* _Source material_:

┌──

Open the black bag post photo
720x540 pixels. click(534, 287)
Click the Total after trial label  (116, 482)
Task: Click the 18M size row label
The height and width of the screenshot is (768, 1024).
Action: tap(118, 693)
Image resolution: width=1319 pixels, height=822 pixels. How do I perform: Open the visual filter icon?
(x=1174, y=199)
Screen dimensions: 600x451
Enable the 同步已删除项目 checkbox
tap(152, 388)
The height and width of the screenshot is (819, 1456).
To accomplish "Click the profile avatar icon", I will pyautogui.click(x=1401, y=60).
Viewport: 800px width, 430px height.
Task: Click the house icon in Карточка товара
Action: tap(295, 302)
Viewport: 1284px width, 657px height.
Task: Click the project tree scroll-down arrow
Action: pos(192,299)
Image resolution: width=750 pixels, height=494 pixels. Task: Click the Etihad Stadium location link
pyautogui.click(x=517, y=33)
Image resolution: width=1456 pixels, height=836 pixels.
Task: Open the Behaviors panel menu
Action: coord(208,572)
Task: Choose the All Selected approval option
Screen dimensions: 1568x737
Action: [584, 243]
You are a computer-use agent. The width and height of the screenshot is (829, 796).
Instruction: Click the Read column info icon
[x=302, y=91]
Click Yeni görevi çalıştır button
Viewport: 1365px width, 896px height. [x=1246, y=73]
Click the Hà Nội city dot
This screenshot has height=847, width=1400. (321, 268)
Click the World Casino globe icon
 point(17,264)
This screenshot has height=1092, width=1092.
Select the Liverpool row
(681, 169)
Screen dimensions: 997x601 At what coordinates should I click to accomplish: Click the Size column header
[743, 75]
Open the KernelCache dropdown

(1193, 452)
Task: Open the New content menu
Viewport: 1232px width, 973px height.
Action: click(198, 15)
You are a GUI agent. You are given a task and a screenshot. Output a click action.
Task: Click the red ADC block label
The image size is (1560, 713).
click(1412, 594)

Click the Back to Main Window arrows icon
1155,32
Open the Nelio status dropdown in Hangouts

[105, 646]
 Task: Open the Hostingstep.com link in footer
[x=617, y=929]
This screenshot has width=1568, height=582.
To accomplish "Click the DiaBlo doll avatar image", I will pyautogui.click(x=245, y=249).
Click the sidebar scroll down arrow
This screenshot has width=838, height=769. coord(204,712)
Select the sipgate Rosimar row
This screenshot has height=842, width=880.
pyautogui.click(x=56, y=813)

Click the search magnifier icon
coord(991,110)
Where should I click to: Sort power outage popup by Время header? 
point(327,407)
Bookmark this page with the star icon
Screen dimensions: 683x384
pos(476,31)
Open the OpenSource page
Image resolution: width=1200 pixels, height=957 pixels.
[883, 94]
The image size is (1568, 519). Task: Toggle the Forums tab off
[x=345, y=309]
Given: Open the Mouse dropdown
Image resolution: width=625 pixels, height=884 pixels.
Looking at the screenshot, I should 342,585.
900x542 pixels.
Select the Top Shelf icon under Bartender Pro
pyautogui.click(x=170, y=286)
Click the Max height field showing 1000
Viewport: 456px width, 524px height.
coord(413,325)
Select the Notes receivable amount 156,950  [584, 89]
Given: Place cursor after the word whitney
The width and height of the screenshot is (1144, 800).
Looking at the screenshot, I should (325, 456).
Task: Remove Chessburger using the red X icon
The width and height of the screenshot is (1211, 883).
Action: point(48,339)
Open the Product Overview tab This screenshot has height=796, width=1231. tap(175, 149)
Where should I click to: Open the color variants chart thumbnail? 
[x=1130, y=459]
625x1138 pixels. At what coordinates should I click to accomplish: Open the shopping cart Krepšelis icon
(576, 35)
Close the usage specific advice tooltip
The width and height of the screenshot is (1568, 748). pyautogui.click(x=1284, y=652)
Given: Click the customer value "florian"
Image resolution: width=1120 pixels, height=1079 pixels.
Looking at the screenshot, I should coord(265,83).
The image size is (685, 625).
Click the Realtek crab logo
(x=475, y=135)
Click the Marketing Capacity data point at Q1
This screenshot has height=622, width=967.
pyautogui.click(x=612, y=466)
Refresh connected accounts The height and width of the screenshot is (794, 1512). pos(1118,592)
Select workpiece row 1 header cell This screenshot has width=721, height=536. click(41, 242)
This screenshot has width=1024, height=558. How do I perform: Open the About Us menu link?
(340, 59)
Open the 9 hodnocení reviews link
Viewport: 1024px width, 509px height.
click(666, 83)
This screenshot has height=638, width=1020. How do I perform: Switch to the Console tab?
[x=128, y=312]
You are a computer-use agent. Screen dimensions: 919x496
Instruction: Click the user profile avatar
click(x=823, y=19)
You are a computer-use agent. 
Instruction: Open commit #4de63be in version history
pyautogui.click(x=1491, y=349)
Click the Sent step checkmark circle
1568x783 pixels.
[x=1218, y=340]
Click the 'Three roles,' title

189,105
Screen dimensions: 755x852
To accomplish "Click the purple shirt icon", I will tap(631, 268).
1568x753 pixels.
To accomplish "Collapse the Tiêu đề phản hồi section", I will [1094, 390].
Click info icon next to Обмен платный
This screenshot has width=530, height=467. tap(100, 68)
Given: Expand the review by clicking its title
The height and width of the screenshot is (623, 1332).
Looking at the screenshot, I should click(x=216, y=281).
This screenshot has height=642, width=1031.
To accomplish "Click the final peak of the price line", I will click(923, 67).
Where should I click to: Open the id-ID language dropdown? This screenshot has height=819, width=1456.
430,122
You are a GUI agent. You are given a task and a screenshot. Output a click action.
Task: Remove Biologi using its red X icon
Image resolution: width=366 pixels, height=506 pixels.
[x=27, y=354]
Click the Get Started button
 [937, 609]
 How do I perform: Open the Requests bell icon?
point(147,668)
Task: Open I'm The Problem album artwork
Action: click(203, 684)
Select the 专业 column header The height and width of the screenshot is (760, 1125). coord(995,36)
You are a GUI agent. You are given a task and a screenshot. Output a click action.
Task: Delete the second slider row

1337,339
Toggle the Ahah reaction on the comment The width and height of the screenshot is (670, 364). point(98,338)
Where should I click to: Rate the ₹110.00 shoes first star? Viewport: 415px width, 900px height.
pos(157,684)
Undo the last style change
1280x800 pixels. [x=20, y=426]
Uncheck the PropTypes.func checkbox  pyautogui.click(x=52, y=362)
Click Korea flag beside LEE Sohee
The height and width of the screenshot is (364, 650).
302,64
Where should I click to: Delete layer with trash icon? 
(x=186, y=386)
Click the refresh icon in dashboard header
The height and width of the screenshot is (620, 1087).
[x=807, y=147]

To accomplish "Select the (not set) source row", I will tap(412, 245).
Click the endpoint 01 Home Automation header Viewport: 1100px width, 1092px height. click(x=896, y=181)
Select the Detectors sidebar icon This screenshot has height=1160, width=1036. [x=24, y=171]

└──

* _Work request_:
Above are records; repeat only the lines starting at the line with "Click Yeni görevi çalıştır button" and ending at the line with "Select the sipgate Rosimar row", exactly as they appear, both included.

* _Output_:
Click Yeni görevi çalıştır button
Viewport: 1365px width, 896px height. [x=1246, y=73]
Click the Hà Nội city dot
This screenshot has height=847, width=1400. (321, 268)
Click the World Casino globe icon
 point(17,264)
This screenshot has height=1092, width=1092.
Select the Liverpool row
(681, 169)
Screen dimensions: 997x601 At what coordinates should I click to accomplish: Click the Size column header
[743, 75]
Open the KernelCache dropdown

(1193, 452)
Task: Open the New content menu
Viewport: 1232px width, 973px height.
Action: click(198, 15)
You are a GUI agent. You are given a task and a screenshot. Output a click action.
Task: Click the red ADC block label
The image size is (1560, 713).
click(1412, 594)

Click the Back to Main Window arrows icon
1155,32
Open the Nelio status dropdown in Hangouts

[105, 646]
 Task: Open the Hostingstep.com link in footer
[x=617, y=929]
This screenshot has width=1568, height=582.
To accomplish "Click the DiaBlo doll avatar image", I will pyautogui.click(x=245, y=249).
Click the sidebar scroll down arrow
This screenshot has width=838, height=769. coord(204,712)
Select the sipgate Rosimar row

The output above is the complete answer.